**What is expected**
From first line to last, retype the data exactly.

[Opening Provided records section]

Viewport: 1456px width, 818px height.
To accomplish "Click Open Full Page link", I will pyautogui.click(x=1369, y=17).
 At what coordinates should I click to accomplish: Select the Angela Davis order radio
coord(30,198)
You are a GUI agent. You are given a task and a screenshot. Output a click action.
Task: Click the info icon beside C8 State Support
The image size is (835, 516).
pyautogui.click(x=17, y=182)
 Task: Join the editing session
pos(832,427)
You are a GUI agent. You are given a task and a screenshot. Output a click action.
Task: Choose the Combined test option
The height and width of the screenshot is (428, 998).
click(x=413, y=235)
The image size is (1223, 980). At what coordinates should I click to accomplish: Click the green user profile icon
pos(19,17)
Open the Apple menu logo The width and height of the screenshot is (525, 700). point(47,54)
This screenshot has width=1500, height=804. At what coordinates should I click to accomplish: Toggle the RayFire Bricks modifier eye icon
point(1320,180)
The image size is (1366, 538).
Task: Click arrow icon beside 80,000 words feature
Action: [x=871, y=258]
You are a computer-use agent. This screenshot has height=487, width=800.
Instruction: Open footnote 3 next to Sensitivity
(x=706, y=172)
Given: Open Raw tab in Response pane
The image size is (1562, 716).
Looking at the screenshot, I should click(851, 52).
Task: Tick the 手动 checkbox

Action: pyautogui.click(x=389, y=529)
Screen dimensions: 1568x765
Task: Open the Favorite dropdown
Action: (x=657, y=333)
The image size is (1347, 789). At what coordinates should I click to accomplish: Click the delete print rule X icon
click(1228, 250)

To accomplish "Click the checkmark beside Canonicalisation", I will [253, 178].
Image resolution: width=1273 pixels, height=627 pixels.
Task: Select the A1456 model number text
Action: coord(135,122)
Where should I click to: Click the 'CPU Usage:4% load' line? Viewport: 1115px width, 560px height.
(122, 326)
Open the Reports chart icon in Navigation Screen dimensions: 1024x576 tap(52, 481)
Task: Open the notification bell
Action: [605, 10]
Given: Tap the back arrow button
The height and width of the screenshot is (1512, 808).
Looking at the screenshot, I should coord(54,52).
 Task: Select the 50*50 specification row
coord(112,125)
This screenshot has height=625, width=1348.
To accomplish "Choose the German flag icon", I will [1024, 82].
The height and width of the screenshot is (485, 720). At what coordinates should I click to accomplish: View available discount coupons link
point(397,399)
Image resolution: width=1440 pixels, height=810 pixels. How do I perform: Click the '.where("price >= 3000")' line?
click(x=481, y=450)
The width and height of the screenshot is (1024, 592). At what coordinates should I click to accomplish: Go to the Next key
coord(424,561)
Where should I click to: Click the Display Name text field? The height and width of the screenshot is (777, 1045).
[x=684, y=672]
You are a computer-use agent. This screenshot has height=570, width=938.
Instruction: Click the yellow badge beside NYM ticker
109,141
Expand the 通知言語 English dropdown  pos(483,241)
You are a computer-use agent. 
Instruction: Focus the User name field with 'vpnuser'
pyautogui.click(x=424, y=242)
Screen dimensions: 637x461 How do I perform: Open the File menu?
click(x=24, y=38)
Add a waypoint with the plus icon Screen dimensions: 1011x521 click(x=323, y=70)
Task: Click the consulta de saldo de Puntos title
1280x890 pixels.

[Closing Provided records section]

**Response to this task**
Viewport: 1456px width, 818px height.
To accomplish "Click Open Full Page link", I will pyautogui.click(x=1369, y=17).
 At what coordinates should I click to accomplish: Select the Angela Davis order radio
coord(30,198)
You are a GUI agent. You are given a task and a screenshot. Output a click action.
Task: Click the info icon beside C8 State Support
The image size is (835, 516).
pyautogui.click(x=17, y=182)
 Task: Join the editing session
pos(832,427)
You are a GUI agent. You are given a task and a screenshot. Output a click action.
Task: Choose the Combined test option
The height and width of the screenshot is (428, 998).
click(x=413, y=235)
The image size is (1223, 980). At what coordinates should I click to accomplish: Click the green user profile icon
pos(19,17)
Open the Apple menu logo The width and height of the screenshot is (525, 700). point(47,54)
This screenshot has width=1500, height=804. At what coordinates should I click to accomplish: Toggle the RayFire Bricks modifier eye icon
point(1320,180)
The image size is (1366, 538).
Task: Click arrow icon beside 80,000 words feature
Action: [x=871, y=258]
You are a computer-use agent. This screenshot has height=487, width=800.
Instruction: Open footnote 3 next to Sensitivity
(x=706, y=172)
Given: Open Raw tab in Response pane
The image size is (1562, 716).
Looking at the screenshot, I should click(851, 52).
Task: Tick the 手动 checkbox

Action: pyautogui.click(x=389, y=529)
Screen dimensions: 1568x765
Task: Open the Favorite dropdown
Action: (x=657, y=333)
The image size is (1347, 789). At what coordinates should I click to accomplish: Click the delete print rule X icon
click(1228, 250)

To accomplish "Click the checkmark beside Canonicalisation", I will [253, 178].
Image resolution: width=1273 pixels, height=627 pixels.
Task: Select the A1456 model number text
Action: coord(135,122)
Where should I click to: Click the 'CPU Usage:4% load' line? Viewport: 1115px width, 560px height.
(122, 326)
Open the Reports chart icon in Navigation Screen dimensions: 1024x576 tap(52, 481)
Task: Open the notification bell
Action: [605, 10]
Given: Tap the back arrow button
The height and width of the screenshot is (1512, 808).
Looking at the screenshot, I should coord(54,52).
 Task: Select the 50*50 specification row
coord(112,125)
This screenshot has height=625, width=1348.
To accomplish "Choose the German flag icon", I will [1024, 82].
The height and width of the screenshot is (485, 720). At what coordinates should I click to accomplish: View available discount coupons link
point(397,399)
Image resolution: width=1440 pixels, height=810 pixels. How do I perform: Click the '.where("price >= 3000")' line?
click(x=481, y=450)
The width and height of the screenshot is (1024, 592). At what coordinates should I click to accomplish: Go to the Next key
coord(424,561)
Where should I click to: Click the Display Name text field? The height and width of the screenshot is (777, 1045).
[x=684, y=672]
You are a computer-use agent. This screenshot has height=570, width=938.
Instruction: Click the yellow badge beside NYM ticker
109,141
Expand the 通知言語 English dropdown  pos(483,241)
You are a computer-use agent. 
Instruction: Focus the User name field with 'vpnuser'
pyautogui.click(x=424, y=242)
Screen dimensions: 637x461 How do I perform: Open the File menu?
click(x=24, y=38)
Add a waypoint with the plus icon Screen dimensions: 1011x521 click(x=323, y=70)
Task: Click the consulta de saldo de Puntos title
1280x890 pixels.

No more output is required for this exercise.